In my opinion, there’s three key categories that are impacted by this shift in this wave towards building AI workloads running on high-performance compute. The first, obviously, coming from a security background, is enhanced data security. We really have to figure out what data is sensitive, what we have to keep in-house versus using public AI engines like OpenAI. Do we have to get a dedicated lockdown version of it? Do we have to build it in-house? Regulatory compliance comes in. How much of the data that we’re feeding these models is restricted by regulatory compliance by our industry or by the government? And then, you know, in that same data security vein, we now have to worry about data sovereignty. Like what country can the data be from? We start dealing with GDPR and, you know, state and local government controls here in the United States that say we have to restrict it and bound it within these regions. And, you know, data from the European Union can’t come into our AI models in the U.S. and so on and so forth.

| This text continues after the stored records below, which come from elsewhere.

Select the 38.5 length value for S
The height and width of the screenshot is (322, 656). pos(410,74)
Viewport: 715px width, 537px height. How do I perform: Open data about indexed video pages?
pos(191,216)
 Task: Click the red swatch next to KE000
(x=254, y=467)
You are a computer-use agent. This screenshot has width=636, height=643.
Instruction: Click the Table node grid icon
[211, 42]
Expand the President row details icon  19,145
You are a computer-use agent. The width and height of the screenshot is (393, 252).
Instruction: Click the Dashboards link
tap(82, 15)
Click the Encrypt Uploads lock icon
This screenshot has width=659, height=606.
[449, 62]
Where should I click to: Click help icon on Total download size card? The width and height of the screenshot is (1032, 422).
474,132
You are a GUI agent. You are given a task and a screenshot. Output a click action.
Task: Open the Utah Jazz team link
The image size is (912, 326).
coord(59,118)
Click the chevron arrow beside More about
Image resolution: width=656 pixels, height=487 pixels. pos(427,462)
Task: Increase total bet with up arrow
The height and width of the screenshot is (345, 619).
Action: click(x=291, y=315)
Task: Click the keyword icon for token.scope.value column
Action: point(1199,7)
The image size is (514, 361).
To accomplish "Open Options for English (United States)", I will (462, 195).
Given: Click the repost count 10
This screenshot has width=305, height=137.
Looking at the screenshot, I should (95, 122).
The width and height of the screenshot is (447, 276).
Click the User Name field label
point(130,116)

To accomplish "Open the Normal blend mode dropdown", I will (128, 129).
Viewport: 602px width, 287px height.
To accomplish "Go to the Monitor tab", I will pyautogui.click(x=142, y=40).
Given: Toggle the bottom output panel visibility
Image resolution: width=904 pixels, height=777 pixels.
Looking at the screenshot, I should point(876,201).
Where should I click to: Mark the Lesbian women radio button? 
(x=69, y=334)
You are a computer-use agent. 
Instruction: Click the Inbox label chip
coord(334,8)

So number one is that enhanced data security that creates a lot of challenges for people. And yes, you can do all of that in cloud. And we’ll talk about in the next couple of, and I said three things, that’s one thing is data security. In the next couple of things, we’re gonna talk about the cost and the optimization from a performance perspective. So those are the three things, enhanced data security, optimized performance and customizability and cost predictability is the third thing.
Really, when we talk about how do we optimize these workloads, it’s really about what are they for? What are we trying to solve? What problem or issue is it that we’re solving? We may have some custom builds that are tailored hardware for a specific need in the HPC space, and cloud providers might not have the ability to tailor to that level. So now we have to consider, do we build this on prem? Or do we just get rid of that ability to customize and just go with what’s available in cloud?
And some of that is ensuring that peak performance is there when there’s overhead, when there’s bursts and things like that. So do you build your scale out solution local as you build out? Low latency is a factor. If we have these AI models built out and the generative AI is interacting with an application that we use and the customers are interacting with it, we need the generative AI application to be able to interact with the data in the lowest latency possible, so it feels like a human conversation, not like ask a question and wait, you know, ten, twenty seconds for a response. I can tell you I’ve evaluated AI solutions that are pretty brilliant, but my analysts already made decisions before the AI responded. And sometimes it’s right, sometimes it’s wrong. And that leads to some of the customization and optimization.
You also have to, in addition to low latency, really deal with optimizing the actual workloads themselves. So being able to tune the infrastructure specifically to a specific task that you’re trying to solve. There’s a lot of companies out there that will build multiple large language models and tap into different ones depending on the topic. And each of those large language models might have unique needs and unique requirements for the underlying compute. So that workload specific optimization is another factor here. Full use of assets. It’s, you know, when we build stuff out in the cloud do we build scale out solutions that auto scale so that we’re not paying for too much in advance and consuming it as we do. But, you know, there’s a tax associated with that. We’re paying a higher cost for smaller asset requirement in hopes that we don’t overpay for something we’re not going to use. So when we talk about full use of assets, it’s really maximizing your investment so that you’re taking advantage of what you paid for, whether that’s in the cloud or on-prem.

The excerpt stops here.